6 Blessed and holy is he that hath part in the first resurrection: on such the second death hath no power, but they shall be priests of God and of Christ, and shall reign with him a thousand years.

The Book or Revelation or the Apocalypse of St. John is a book containing various visions and revelations that have yet to be interpreted by the Church’s in a definitive manner. It generally deals with future events and the end times. In the end, the Gates of Hell will be closed for good and forever. How to truly interpret this passage, only time will tell. The future is not ours to see.

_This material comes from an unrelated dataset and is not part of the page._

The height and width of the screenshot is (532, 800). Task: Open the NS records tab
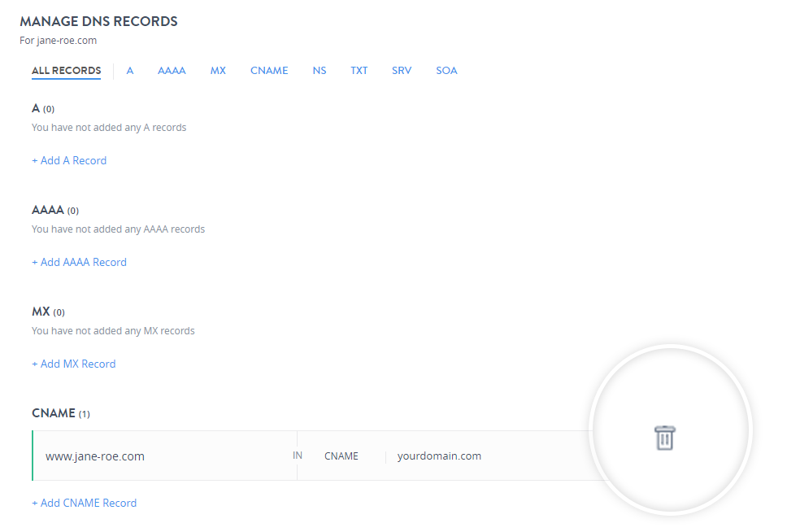click(319, 71)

The Apostle’s Creed – an older and shorter Creed – uses the words: “he descended to hell.” It is imperative to remember that “hell, in this context, is not the place of the damned. Instead, it refers to Sheol. Because “hell” was deemed as a deprivation of God, this word was used correctly here but only in that context – not in the sense that the souls were eternally separated from God. - Christ in Limbo

Christ in Limbo

Christ in Limbo

Nota Bene:

In brief

636 By the expression "He descended into hell", the Apostles' Creed confesses that Jesus did really die and through his death for us conquered death and the devil "who has the power of death" (Heb 2:14). - Catechism of the Catholic Church.

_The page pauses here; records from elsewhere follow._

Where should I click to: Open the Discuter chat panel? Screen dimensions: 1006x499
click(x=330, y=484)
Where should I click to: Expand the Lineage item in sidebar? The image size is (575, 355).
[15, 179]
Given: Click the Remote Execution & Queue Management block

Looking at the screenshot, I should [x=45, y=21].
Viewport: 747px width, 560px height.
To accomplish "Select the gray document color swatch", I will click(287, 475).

For more information seeing the following article(s):

Whether our atmosphere is the demons' place of punishment?

According to Catholicism, it it possible for Satan and/or his satellites to roam the earth, while still being in hell?

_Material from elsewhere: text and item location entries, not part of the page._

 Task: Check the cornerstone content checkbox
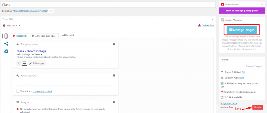point(18,91)
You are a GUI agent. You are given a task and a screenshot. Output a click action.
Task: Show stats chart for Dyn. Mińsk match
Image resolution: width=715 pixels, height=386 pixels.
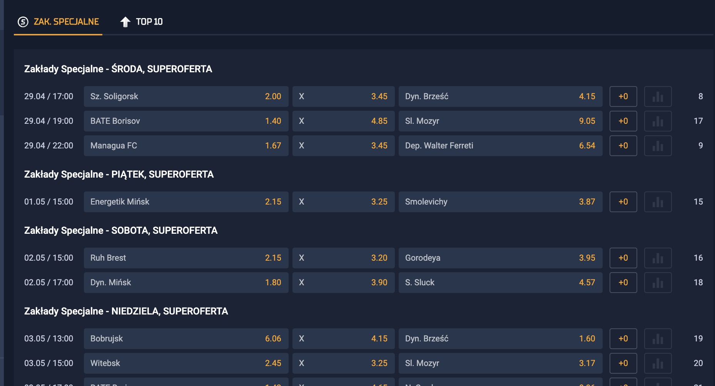tap(658, 283)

  • If Christ holds the Keys of "Death" did he not use it to open the "hell of damnation" for the damned souls who totally rejected the gospel after he preached it to all the dead souls in the Hades? CCC635 stated two different place "Death and Hades" have separate keys which Christ holds. Are the damned souls freely by their own rejection of the gospel able to enter the "hell of damnation"? Oct 2, 2019 at 0:15
  • @ianjoseph198 Quod scripsi, scripsi.
    – Ken Graham
    Oct 2, 2019 at 0:30
  • I clearly stated in the question Christ holds Two Keys one for the place called "Death" and other a place called "Hades". Your answer simply said No, but I have not seen the support in your body of answer. Can you point what particular statement supported your "NO" answer? Oct 2, 2019 at 0:58
  • @ianjoseph198 Quid petitis. I answered your question: Did Christ open the Door of Hell after he preached the Gospel in the realm of the dead?
    – Ken Graham
    Oct 2, 2019 at 1:03
  • 1
    @ianjoseph198, you must understand that the world on the other side has no time and space, at least not as we understand it on Earth. Demons can be roaming the earth but still be in hell.